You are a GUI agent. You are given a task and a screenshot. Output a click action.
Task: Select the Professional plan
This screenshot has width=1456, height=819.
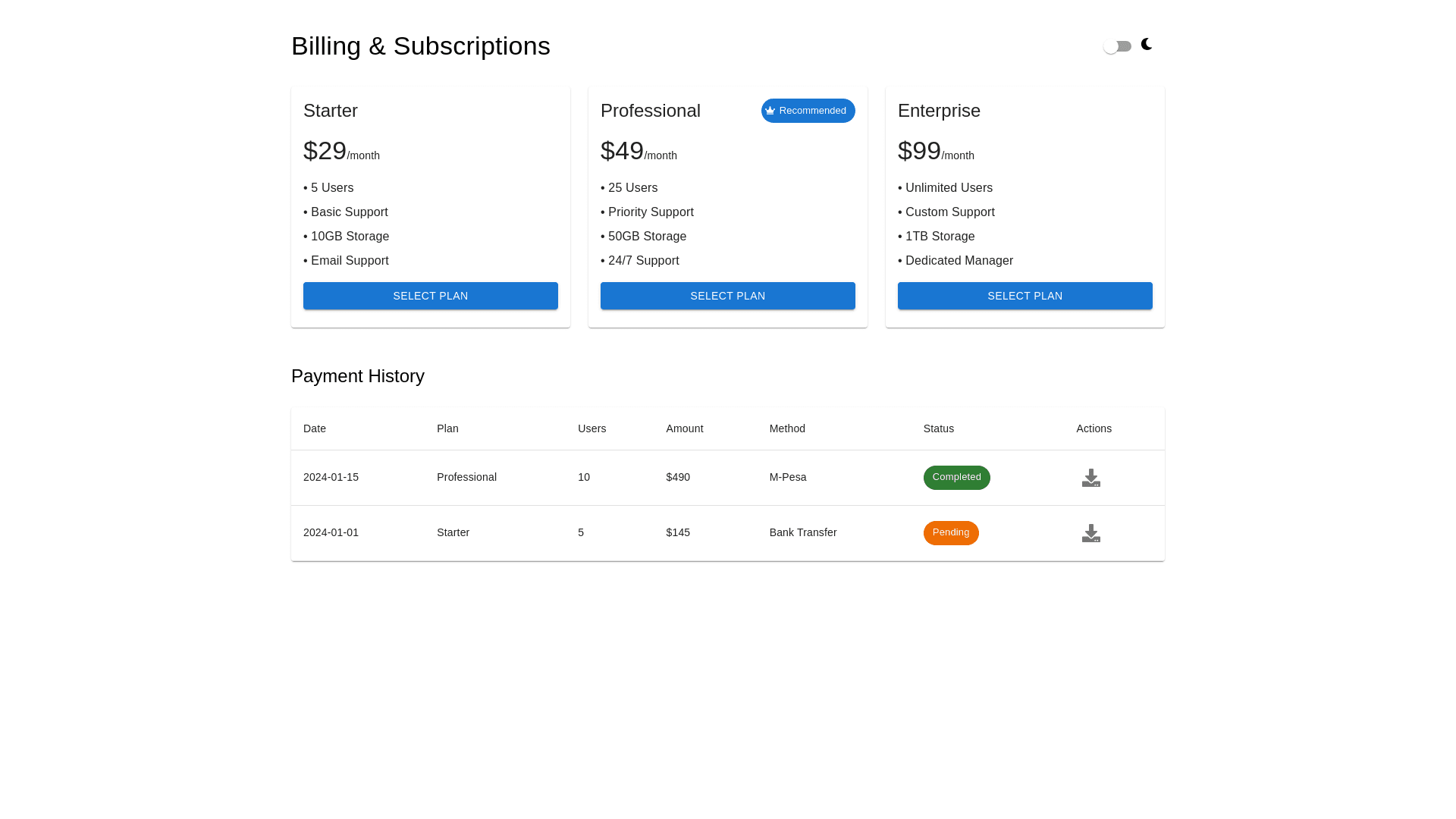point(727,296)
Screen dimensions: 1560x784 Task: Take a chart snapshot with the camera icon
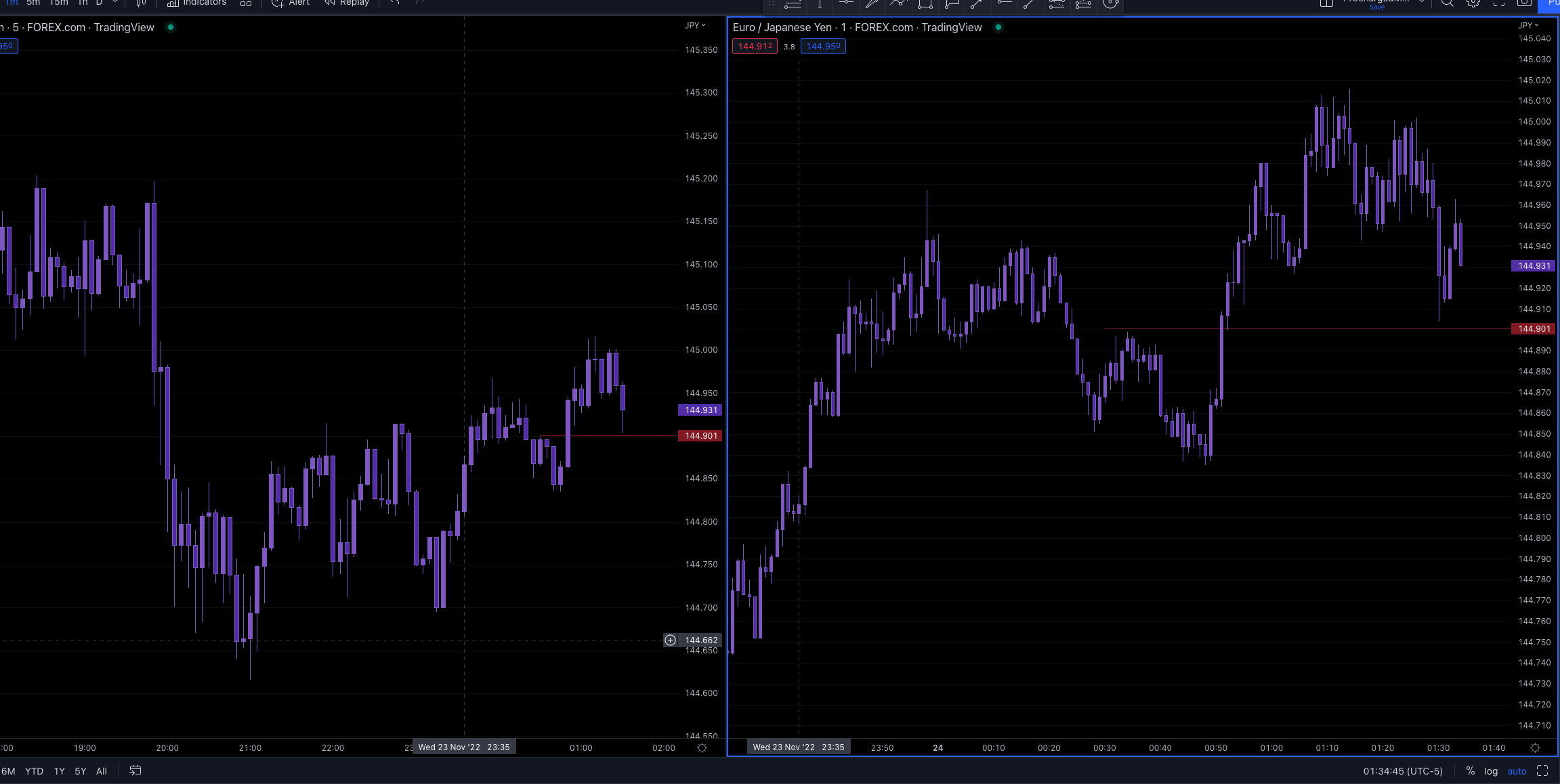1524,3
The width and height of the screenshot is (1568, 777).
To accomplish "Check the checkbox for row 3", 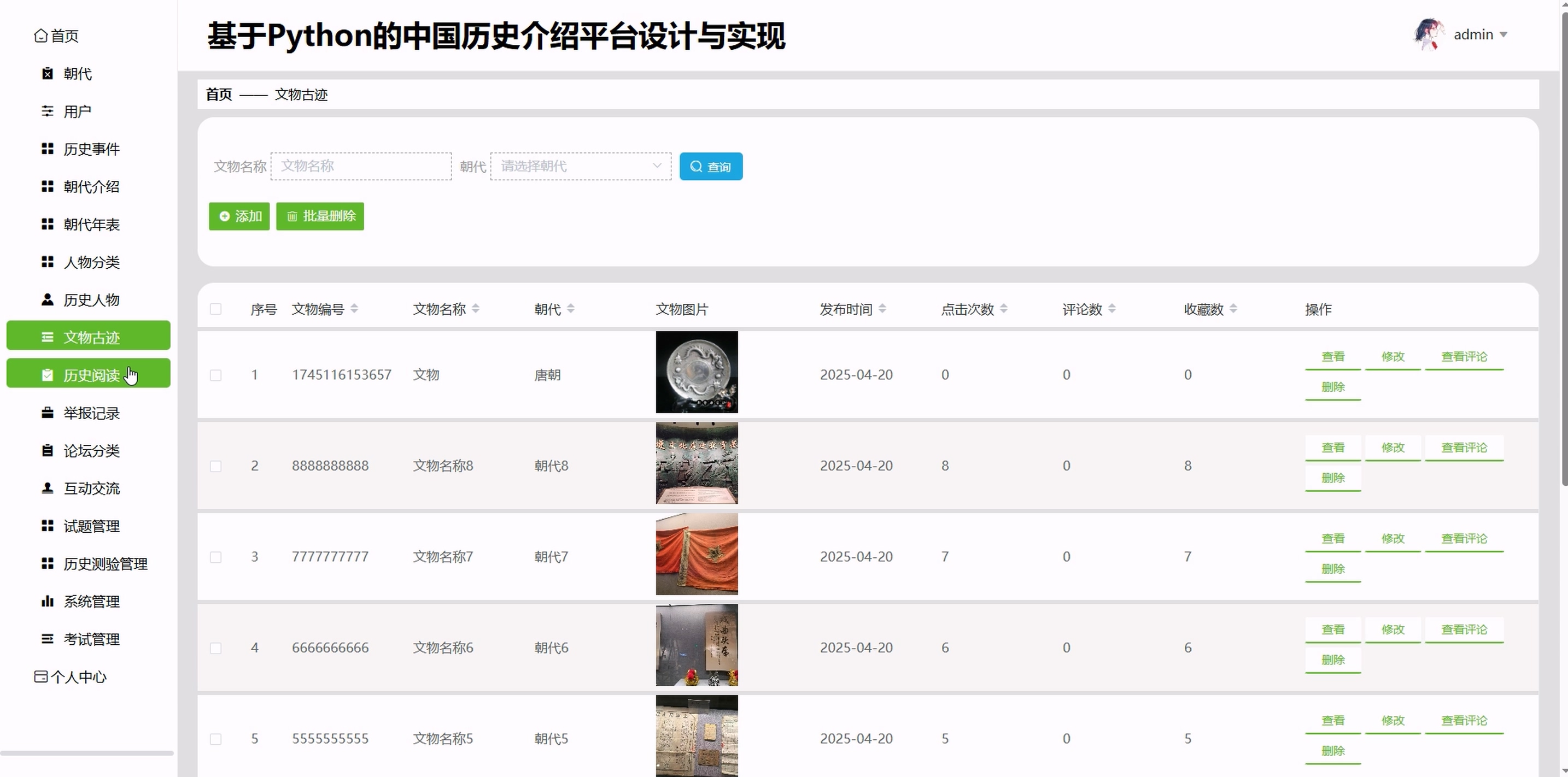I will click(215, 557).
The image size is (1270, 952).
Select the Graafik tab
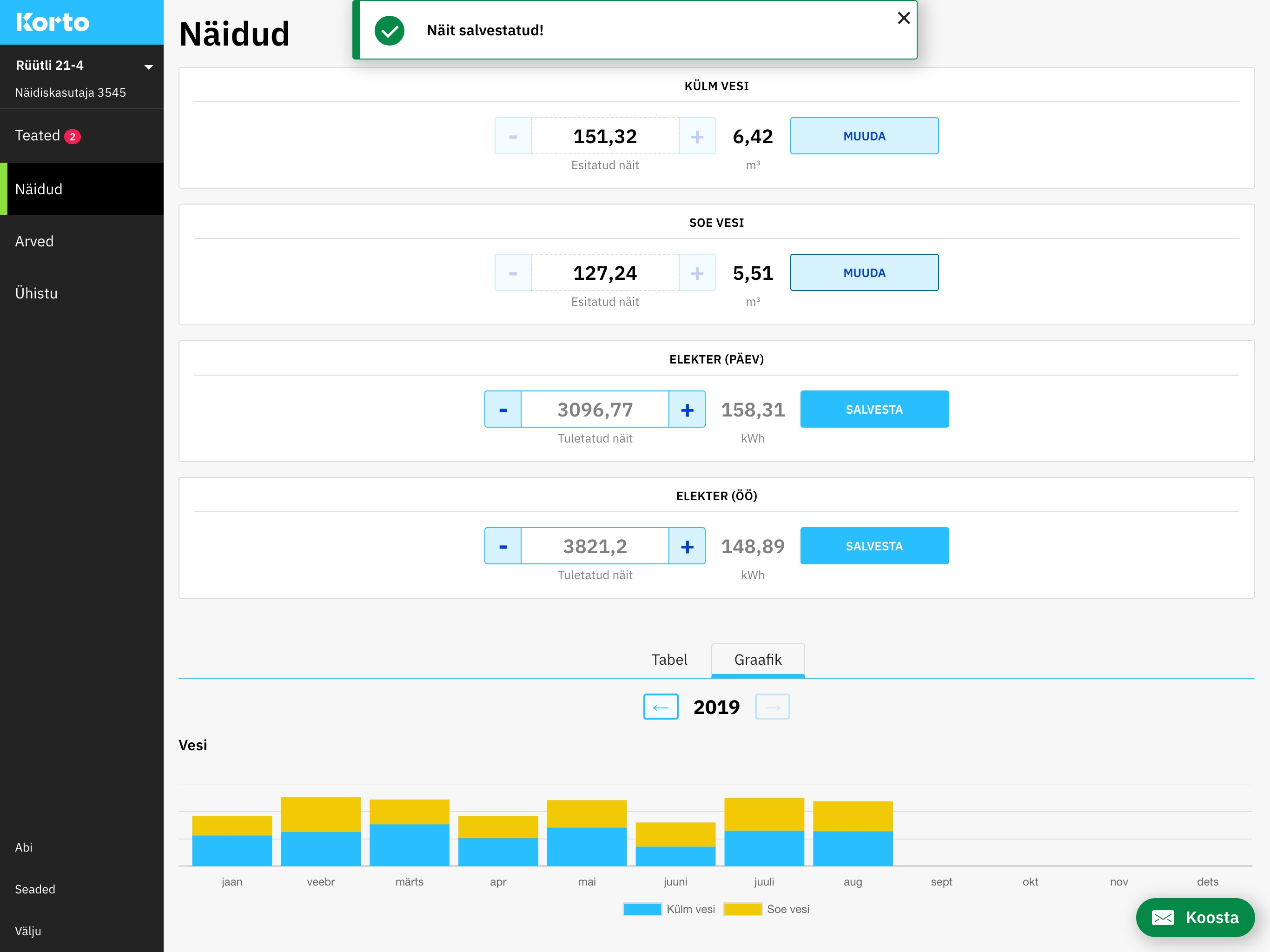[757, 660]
---
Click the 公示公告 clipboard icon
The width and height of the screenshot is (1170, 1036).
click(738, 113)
* * *
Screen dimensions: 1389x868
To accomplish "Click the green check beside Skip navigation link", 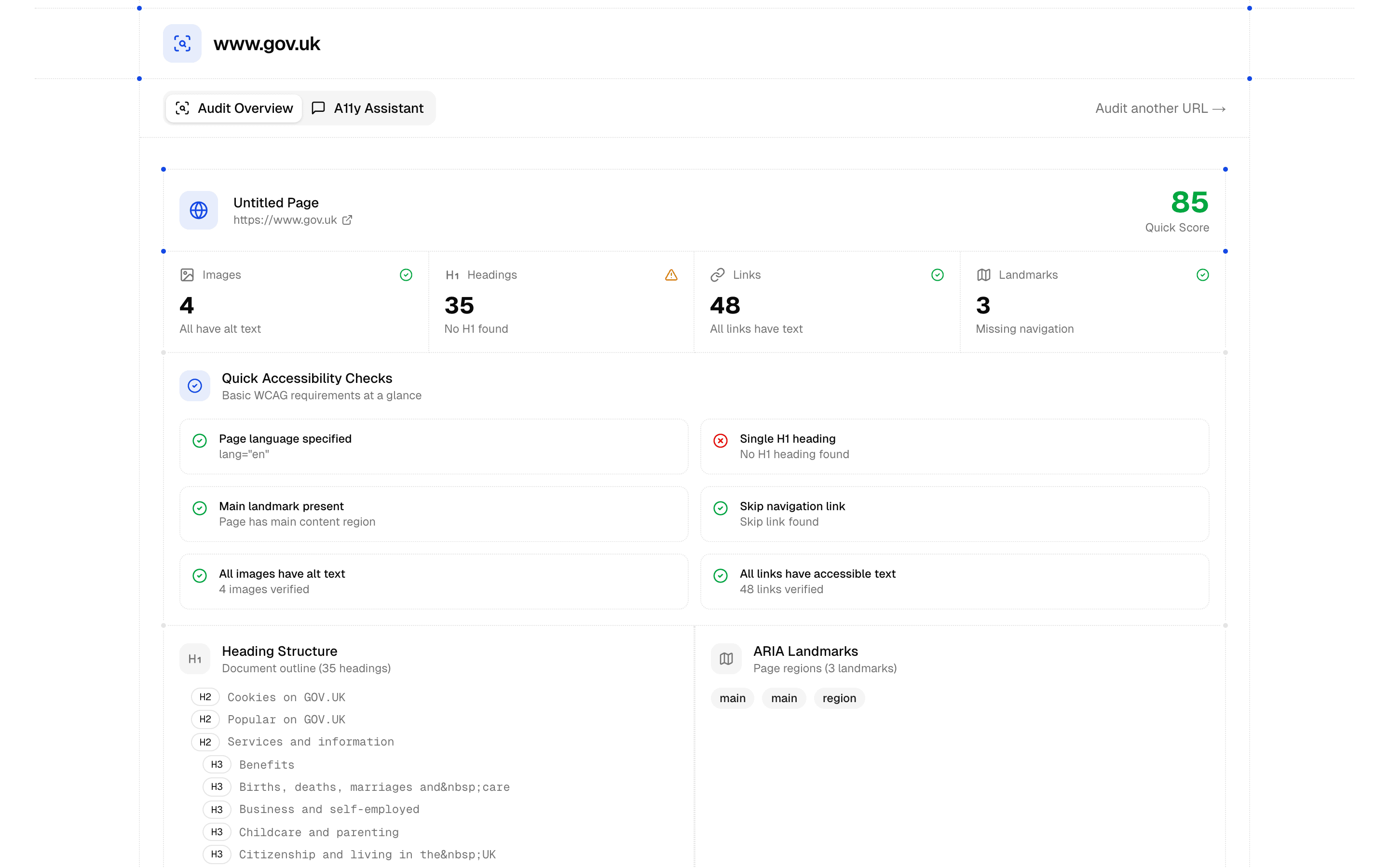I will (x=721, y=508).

**Task details**
Set the pictures aside and reproduce exactly the lines above, from the line holding "You are a GUI" through the line holding "The width and height of the screenshot is (1568, 777).", both included, with nothing else.

**Solution to this task**
You are a GUI agent. You are given a task and a screenshot. Output a click action.
Task: Select the Professional plan
This screenshot has width=1456, height=819.
point(727,296)
Screen dimensions: 1560x784 Task: Take a chart snapshot with the camera icon
1524,3
The width and height of the screenshot is (1568, 777).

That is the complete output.